* LISTED RECORDS
>>>

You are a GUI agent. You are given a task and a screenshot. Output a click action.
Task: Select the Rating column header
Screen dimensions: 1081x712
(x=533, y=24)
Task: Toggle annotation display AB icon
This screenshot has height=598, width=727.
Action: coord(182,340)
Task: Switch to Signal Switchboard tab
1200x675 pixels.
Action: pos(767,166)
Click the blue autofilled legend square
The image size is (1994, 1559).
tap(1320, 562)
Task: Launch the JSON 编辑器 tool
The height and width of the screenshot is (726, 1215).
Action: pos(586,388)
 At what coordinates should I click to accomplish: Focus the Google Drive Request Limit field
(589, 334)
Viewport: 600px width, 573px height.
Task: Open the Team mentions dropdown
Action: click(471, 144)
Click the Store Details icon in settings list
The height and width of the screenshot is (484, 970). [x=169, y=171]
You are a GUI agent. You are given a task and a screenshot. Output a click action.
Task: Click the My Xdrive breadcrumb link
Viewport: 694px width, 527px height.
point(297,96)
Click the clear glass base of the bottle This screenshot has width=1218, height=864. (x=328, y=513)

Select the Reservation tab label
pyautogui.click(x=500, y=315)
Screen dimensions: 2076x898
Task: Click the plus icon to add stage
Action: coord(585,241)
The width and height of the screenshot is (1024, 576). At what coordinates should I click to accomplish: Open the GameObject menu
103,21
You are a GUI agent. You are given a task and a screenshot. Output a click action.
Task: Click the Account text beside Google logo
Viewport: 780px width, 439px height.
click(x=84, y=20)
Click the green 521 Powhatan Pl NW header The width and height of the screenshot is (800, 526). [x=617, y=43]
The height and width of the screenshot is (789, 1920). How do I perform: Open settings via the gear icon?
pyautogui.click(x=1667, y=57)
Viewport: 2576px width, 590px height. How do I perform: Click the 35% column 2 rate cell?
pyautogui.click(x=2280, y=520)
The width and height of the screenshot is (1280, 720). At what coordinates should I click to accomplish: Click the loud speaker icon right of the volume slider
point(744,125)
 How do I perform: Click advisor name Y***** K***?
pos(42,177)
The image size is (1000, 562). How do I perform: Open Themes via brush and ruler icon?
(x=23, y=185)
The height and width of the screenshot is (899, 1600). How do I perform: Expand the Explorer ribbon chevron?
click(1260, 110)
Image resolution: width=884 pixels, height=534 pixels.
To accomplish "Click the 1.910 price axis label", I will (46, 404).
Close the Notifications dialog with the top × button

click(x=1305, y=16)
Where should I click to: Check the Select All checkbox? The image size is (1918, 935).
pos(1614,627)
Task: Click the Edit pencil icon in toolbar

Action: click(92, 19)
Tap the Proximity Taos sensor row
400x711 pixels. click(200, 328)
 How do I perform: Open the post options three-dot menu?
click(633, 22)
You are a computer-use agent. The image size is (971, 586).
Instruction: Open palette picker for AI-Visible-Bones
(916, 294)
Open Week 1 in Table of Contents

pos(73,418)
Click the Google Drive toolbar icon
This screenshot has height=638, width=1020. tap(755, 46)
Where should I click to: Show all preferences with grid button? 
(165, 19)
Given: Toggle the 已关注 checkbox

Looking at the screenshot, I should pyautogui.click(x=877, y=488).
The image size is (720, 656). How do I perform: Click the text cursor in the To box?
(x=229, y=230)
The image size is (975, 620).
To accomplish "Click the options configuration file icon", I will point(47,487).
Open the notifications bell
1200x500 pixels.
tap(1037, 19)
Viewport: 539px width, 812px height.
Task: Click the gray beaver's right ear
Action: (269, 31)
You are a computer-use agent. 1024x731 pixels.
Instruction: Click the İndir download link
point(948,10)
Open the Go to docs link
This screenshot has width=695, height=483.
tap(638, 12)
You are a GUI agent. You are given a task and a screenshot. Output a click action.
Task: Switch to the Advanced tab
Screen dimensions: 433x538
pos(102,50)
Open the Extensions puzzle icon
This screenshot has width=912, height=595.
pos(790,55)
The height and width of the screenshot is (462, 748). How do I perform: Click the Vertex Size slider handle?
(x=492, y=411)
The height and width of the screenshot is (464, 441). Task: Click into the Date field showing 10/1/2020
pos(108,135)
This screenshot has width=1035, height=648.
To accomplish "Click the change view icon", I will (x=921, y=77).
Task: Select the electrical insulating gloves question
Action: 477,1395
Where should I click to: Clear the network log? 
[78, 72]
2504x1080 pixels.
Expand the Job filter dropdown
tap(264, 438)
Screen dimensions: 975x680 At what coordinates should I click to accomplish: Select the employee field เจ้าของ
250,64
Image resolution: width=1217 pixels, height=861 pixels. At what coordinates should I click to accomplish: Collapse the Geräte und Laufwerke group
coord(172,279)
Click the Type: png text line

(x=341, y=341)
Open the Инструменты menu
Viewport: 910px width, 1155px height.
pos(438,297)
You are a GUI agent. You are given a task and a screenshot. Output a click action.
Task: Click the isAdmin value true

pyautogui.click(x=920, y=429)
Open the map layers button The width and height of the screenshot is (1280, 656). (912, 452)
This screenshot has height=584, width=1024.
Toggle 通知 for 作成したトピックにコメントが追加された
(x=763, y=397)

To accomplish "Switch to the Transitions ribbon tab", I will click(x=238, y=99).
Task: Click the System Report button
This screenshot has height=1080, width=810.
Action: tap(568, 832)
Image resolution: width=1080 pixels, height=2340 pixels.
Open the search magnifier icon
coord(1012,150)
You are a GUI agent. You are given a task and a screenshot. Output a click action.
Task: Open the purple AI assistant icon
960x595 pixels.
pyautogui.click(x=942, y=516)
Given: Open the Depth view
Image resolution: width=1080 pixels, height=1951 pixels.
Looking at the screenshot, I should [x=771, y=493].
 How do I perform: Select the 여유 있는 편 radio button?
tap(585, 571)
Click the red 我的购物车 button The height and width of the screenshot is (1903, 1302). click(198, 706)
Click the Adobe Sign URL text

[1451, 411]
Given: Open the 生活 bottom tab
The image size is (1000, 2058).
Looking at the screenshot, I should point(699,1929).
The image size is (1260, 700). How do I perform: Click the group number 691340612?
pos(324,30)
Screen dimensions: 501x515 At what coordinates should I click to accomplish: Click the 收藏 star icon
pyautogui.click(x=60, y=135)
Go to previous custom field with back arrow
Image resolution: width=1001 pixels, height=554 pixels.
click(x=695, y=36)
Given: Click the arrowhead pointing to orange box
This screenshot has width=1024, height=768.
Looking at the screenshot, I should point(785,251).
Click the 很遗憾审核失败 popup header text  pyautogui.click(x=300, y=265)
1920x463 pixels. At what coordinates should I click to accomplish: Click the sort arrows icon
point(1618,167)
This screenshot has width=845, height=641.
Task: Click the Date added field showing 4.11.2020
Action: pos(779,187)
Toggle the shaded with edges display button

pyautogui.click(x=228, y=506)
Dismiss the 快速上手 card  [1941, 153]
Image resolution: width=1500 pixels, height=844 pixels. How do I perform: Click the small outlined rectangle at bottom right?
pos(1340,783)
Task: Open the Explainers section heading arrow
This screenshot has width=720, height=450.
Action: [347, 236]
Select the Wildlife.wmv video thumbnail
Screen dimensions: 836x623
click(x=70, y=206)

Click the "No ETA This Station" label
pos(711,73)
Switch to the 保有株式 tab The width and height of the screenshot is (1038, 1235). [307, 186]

<<<

* WHAT NEEDS TO BE DONE
Where a line in the entries holds "header", copy that line.

* RESULT OF THE TASK
Task: Select the Rating column header
Click the green 521 Powhatan Pl NW header The width and height of the screenshot is (800, 526). [x=617, y=43]
Click the 很遗憾审核失败 popup header text  pyautogui.click(x=300, y=265)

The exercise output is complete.